IP is divided into two categories: Industrial property, which includes inventions (patents), trademarks,

industrial designs, and geographic indications of source; and Copyright, which includes literary and

artistic works such as novels, poems and plays, films, musical works, artistic works such as drawings,

paintings, photographs and sculptures, and architectural designs. Rights related to copyright include

those of performing artists in their performances, producers of phonograms in their recordings, and those

of broadcasters in their radio and television programs. The innovations and creative expressions of

indigenous and local communities are also IP, yet because they are “traditional” they may not be fully

protected by existing IP systems. Access to, and equitable benefit-sharing in, genetic resources also raise

IP questions.

Following are the broad categories under Intellectual Property:

Patent : A patent is an exclusive right granted for an invention, which is a product or a process that

provides a new way of doing something, or offers a new technical solution to a problem. A patent

provides protection for the invention to the owner of the patent for a limited period, generally 20 years.

Trademark : A trademark or brand-name is a distinctive sign which identifies certain goods or services as

those produced or provided by a specific person or enterprise. The period of protection for a trademarkvaries, but can generally be renewed indefinitely.

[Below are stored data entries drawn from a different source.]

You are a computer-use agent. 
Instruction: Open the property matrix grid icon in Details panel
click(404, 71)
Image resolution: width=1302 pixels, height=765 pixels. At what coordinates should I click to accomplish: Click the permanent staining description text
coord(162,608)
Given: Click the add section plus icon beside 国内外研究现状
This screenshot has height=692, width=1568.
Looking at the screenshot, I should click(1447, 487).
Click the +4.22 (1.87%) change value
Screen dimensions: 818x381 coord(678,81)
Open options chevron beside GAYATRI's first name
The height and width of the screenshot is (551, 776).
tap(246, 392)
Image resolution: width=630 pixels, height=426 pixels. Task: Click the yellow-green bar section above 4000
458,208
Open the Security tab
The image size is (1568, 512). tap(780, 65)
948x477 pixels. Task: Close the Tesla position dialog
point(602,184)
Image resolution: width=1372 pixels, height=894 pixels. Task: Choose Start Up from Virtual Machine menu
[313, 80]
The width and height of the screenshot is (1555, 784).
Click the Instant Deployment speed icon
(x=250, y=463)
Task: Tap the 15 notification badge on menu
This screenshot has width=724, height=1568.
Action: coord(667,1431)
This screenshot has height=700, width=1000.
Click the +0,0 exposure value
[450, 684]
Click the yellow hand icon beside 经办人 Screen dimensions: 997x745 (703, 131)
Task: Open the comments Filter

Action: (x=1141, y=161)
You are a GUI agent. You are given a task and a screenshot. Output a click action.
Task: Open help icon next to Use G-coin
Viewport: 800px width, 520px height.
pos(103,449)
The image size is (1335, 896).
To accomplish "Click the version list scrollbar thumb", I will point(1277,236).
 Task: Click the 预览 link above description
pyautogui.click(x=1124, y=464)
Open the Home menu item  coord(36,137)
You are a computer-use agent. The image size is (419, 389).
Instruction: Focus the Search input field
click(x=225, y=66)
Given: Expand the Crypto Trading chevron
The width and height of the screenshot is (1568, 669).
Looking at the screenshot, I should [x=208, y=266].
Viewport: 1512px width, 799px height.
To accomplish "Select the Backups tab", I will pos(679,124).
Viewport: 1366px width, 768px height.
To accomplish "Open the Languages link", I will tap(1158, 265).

Industrial Design : An industrial design - or simply a design - is the ornamental or aesthetic aspect of an

article produced by industry or handicraft; registration and renewals provide protection for, in most cases,

up to 15 years.

Copyright and Related Rights : Copyright is a legal term describing rights given to creators for their

literary and artistic works (including computer software). Related rights are granted to performing artists,

producers of sound recordings and broadcasting organizations in their radio and television programmes.

Geographical Indication : A geographical indication is a sign used on goods that have a specific

geographical origin and often possess qualities or a reputation that are due to that place of origin.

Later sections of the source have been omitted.